Kokrajhar, July 8: The All Adivasi Students’ Association Assam today took out a procession demanding a hike in the wages of labourers working in tea gardens across Assam.
In Kokrajhar, hundreds of tea garden labourers led by the association participated in the march starting from Daoulabari Tea Estate to Magurmari Bazaar.
The association alleged tea estate labourers were exploited and paid negligible wages.
The association has expressed deep concern over low wages — a negligible amount of Rs 94 per day — that is less than the statutory minimum wage.

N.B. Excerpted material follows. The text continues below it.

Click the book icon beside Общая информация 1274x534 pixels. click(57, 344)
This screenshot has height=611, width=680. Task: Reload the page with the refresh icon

The association’s central vice-president, Stephen Lakra, said according to the provision in Assam, unskilled labourers should be paid a daily wage of Rs 169 per day but the workers have been receiving only Rs 94 per day.
He said the labourers working in the tea estate were skilled and not unskilled because the Adivasis have been engaged in tea business since the British era. Lakra said their counterparts in Kerala enjoy better pay and other facilities in the estates.
Comparing the state’s labour position with that of Kerala, he said the minimum wage in Assam is Rs 169 but the labourers receive only Rs 94 as daily wage whereas in Kerala, it is Rs 224 but they collect Rs 254 as daily wage.
He said workers in Assam do not get the benefits of overtime dues whereas their counterparts in the south receive twice the wages as overtime duty. In Assam, the tea estate workers are paid for six days a week while in Kerala they are paid for seven days a week plus for holidays.
The association said a meeting would be held in September-October between the Assam Cha Mazdoor Sangha and the Co-ordination Committee for Plantation Association to discuss the important issues of Assam tea garden workers. The meeting will also discuss ways to ensure that the industry complies with the Constitution and the laws of the Plantation Labour Act 1951 and the Minimum Wages Act, 1948.
The association demanded that the daily wage of the tea workers be raised to Rs 330 per day and that the daily wage should not include expenditure for housing, medical, water, electricity, pension, PF, gratuity and bonus costs.